(What to work on): What is needed here is an exact transcription of all the entries.
-------- Provided entries --------
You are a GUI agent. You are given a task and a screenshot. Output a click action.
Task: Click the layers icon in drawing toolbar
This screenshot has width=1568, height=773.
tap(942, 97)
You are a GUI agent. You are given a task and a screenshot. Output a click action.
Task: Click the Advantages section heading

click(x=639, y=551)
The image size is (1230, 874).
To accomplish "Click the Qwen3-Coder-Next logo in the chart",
--------
(Result):
You are a GUI agent. You are given a task and a screenshot. Output a click action.
Task: Click the layers icon in drawing toolbar
This screenshot has width=1568, height=773.
tap(942, 97)
You are a GUI agent. You are given a task and a screenshot. Output a click action.
Task: Click the Advantages section heading

click(x=639, y=551)
The image size is (1230, 874).
To accomplish "Click the Qwen3-Coder-Next logo in the chart",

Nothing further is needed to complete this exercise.